-- begin --

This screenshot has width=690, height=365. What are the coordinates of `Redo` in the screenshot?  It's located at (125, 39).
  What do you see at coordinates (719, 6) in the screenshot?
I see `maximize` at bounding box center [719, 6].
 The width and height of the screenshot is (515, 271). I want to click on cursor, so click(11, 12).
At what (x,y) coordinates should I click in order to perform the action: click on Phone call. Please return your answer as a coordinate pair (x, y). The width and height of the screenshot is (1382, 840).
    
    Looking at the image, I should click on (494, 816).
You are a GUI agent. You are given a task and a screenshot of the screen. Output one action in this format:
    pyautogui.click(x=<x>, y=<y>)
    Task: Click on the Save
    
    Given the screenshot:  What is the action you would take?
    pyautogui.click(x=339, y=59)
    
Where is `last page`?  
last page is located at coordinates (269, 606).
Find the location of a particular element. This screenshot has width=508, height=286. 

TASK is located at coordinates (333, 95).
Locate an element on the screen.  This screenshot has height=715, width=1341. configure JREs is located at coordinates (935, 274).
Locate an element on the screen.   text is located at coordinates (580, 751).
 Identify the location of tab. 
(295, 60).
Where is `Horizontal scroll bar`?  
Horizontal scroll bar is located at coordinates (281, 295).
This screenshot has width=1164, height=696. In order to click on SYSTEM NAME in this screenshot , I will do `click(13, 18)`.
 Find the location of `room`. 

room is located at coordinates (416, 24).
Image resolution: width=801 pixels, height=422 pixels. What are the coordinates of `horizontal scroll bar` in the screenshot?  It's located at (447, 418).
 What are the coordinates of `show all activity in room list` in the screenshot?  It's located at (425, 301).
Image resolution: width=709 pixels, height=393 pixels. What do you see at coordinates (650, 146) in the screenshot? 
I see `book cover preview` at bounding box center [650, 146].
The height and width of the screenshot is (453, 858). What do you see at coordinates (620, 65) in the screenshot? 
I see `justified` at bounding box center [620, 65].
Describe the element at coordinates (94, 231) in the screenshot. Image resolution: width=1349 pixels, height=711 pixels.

-- end --

Task instructions:
Convert all of the items above into a JSON list of strings, with one string for each line and no blank lines.

Reply:
[
  "This screenshot has width=690, height=365. What are the coordinates of `Redo` in the screenshot?  It's located at (125, 39).",
  "  What do you see at coordinates (719, 6) in the screenshot?",
  "I see `maximize` at bounding box center [719, 6].",
  " The width and height of the screenshot is (515, 271). I want to click on cursor, so click(11, 12).",
  "At what (x,y) coordinates should I click in order to perform the action: click on Phone call. Please return your answer as a coordinate pair (x, y). The width and height of the screenshot is (1382, 840).",
  "    Looking at the image, I should click on (494, 816).",
  "You are a GUI agent. You are given a task and a screenshot of the screen. Output one action in this format:",
  "    pyautogui.click(x=<x>, y=<y>)",
  "    Task: Click on the Save",
  "    Given the screenshot:  What is the action you would take?",
  "    pyautogui.click(x=339, y=59)",
  "Where is `last page`?  ",
  "last page is located at coordinates (269, 606).",
  "Find the location of a particular element. This screenshot has width=508, height=286. ",
  "TASK is located at coordinates (333, 95).",
  "Locate an element on the screen.  This screenshot has height=715, width=1341. configure JREs is located at coordinates (935, 274).",
  "Locate an element on the screen.   text is located at coordinates (580, 751).",
  " Identify the location of tab. ",
  "(295, 60).",
  "Where is `Horizontal scroll bar`?  ",
  "Horizontal scroll bar is located at coordinates (281, 295).",
  "This screenshot has width=1164, height=696. In order to click on SYSTEM NAME in this screenshot , I will do `click(13, 18)`.",
  " Find the location of `room`. ",
  "room is located at coordinates (416, 24).",
  "Image resolution: width=801 pixels, height=422 pixels. What are the coordinates of `horizontal scroll bar` in the screenshot?  It's located at (447, 418).",
  " What are the coordinates of `show all activity in room list` in the screenshot?  It's located at (425, 301).",
  "Image resolution: width=709 pixels, height=393 pixels. What do you see at coordinates (650, 146) in the screenshot? ",
  "I see `book cover preview` at bounding box center [650, 146].",
  "The height and width of the screenshot is (453, 858). What do you see at coordinates (620, 65) in the screenshot? ",
  "I see `justified` at bounding box center [620, 65].",
  "Describe the element at coordinates (94, 231) in the screenshot. Image resolution: width=1349 pixels, height=711 pixels."
]